# Set problem:
Can you repeat every line of the material below, requests included, and shift each coordinate in the answers up by 21?

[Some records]
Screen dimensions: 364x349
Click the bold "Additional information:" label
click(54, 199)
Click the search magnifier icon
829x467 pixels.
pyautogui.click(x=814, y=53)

# Response to this exercise:
Screen dimensions: 364x349
Click the bold "Additional information:" label
click(75, 220)
Click the search magnifier icon
829x467 pixels.
pyautogui.click(x=835, y=74)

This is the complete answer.